» **WHAT THIS TASK INVOLVES**
Here the job is to copy the data exactly and to exclude every image from it.

» **LISTED ENTRIES**
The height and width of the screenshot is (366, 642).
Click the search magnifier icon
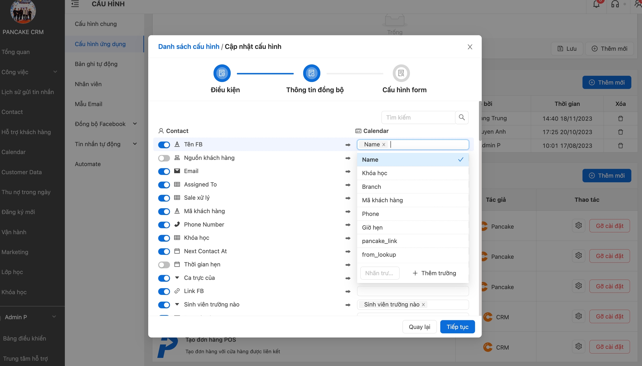click(x=461, y=117)
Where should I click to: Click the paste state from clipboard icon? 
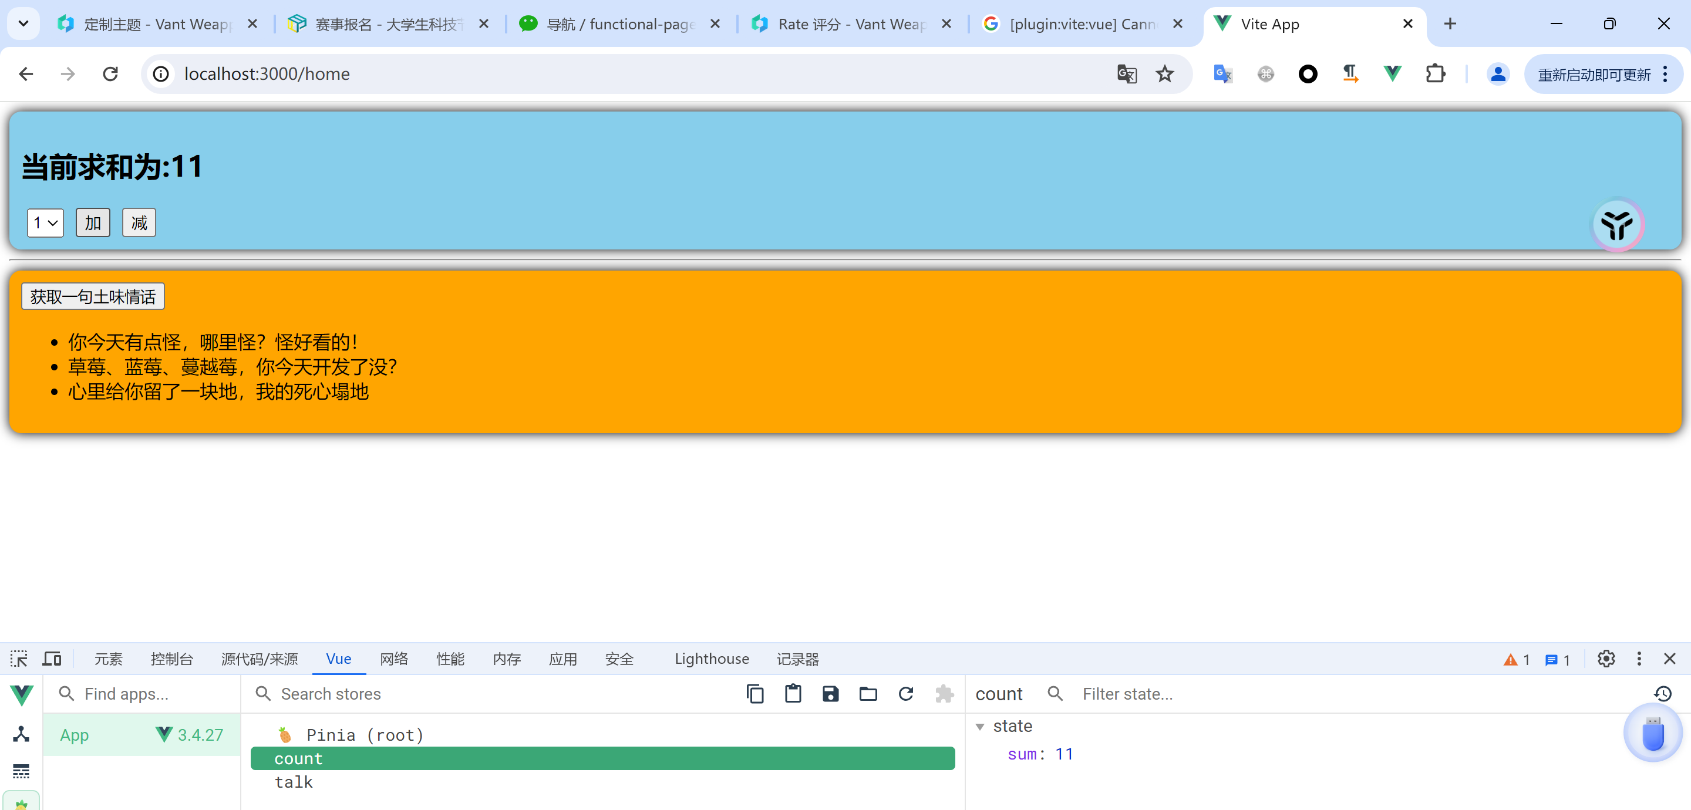pyautogui.click(x=793, y=694)
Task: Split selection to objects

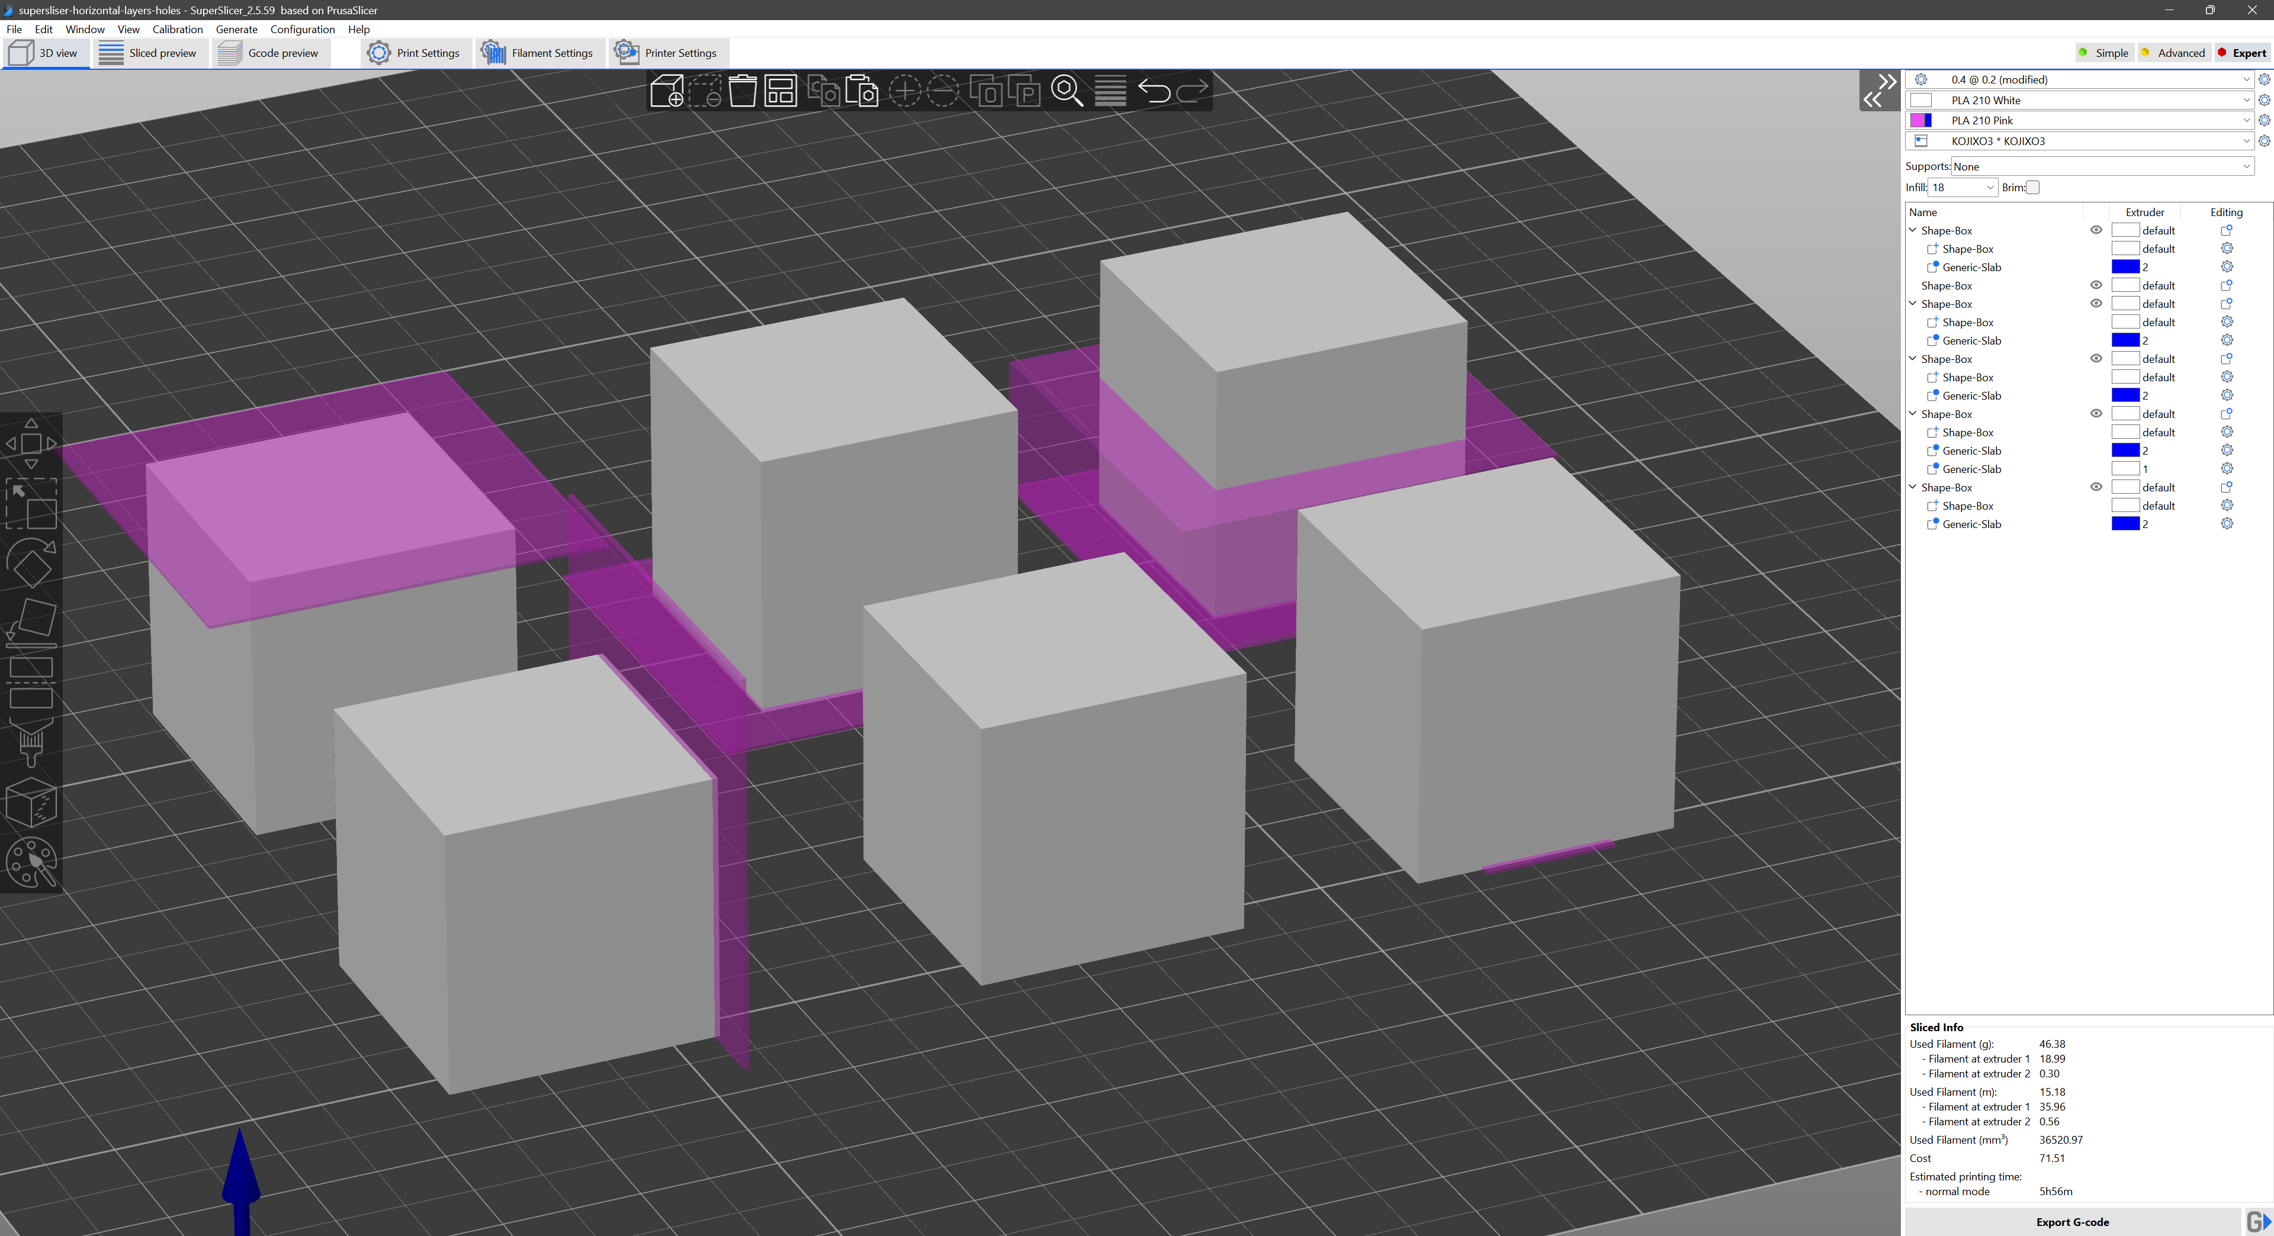Action: coord(987,91)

» **ANSWER TO THE EXERCISE**
The height and width of the screenshot is (366, 642).
Click the search magnifier icon
click(x=461, y=117)
Where should I click to: Click the paste state from clipboard icon? 
pyautogui.click(x=793, y=694)
Task: Split selection to objects

Action: coord(987,91)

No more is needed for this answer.